Five investment groups, including the California State Teachers Retirement System and CtW Investment Group, want Tesla to have its directors re-elected annually. They also believe the maker of the Model S and Model X should create a barrier between the board and Musk, who owns more than 20 percent of the company.

“We expect that as companies make the transition to publicly-traded status, the governance structures and practices in place at the time of the IPO will evolve to align with the company’s changing strategy,” they wrote in a letter Wednesday to the company. Tesla’s board remains unchanged from its pre-IPO days.

Tesla’s board is a who’s who of Musk affiliates and family members – it includes Kimbal Musk, the CEO’s brother, and Brad Buss, who served as chief financial officer at SolarCity, a solar panel provider Tesla acquired last year. Elon Musk owned nearly 19 percent of the bedraggled solar panel company before the merger.

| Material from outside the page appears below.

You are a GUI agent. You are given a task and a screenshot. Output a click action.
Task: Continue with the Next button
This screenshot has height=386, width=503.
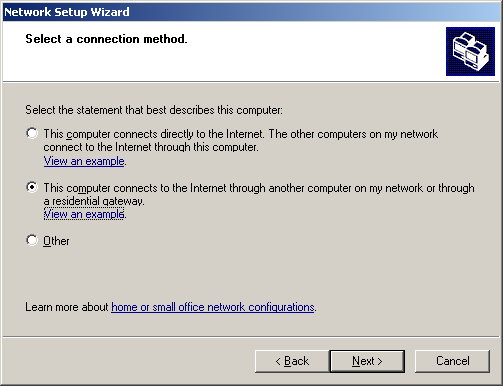pyautogui.click(x=367, y=361)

CtW, which owns more than 200,000 shares of Tesla, made similar requests last year when Tesla was considering a move on SolarCity.

The group said the market’s “hostile reaction” to the SolarCity deal was induced, in part, because investment manager Donald Kendall was the only person on the solar company’s board without deep-rooted ties to Musk. The investment group also sought to forbid immediate family members of the senior executive team from concurrently serving on the board.

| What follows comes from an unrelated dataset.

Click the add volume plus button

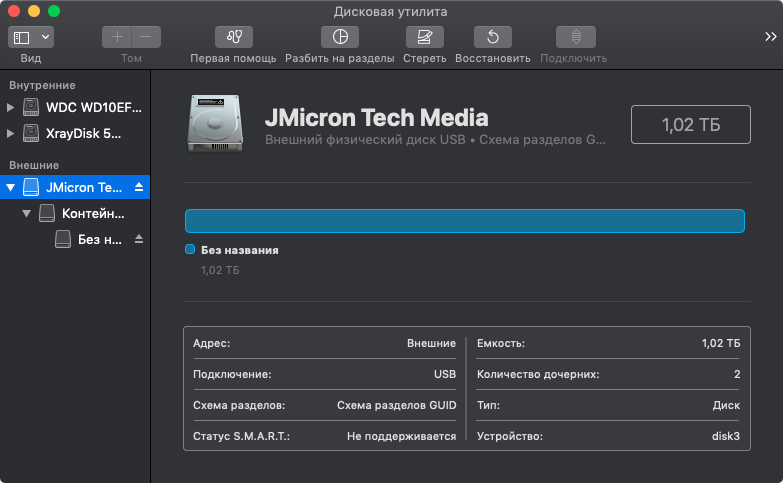[x=118, y=37]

The Wednesday letter comes as Tesla continues to make inroads in the automaker.

The California-based automaker raised its market capitalization to $51 billion, a number that is valued at about $1.7 billion more than GM. The two companies wrestled for supremacy during early trading Monday. Tesla sold less than 80,000 vehicles in 2016. GM and Ford, meanwhile, sold 10 million and 6.7 million, respectively.

Musk was defiant Wednesday, telling his Twitter followers that, “[t]his investor group should buy Ford stock. Their governance is amazing…”

He did promise to follow up soon on an earlier promise to appoint more independent directors, “but this (investor) group has nothing to do with it.”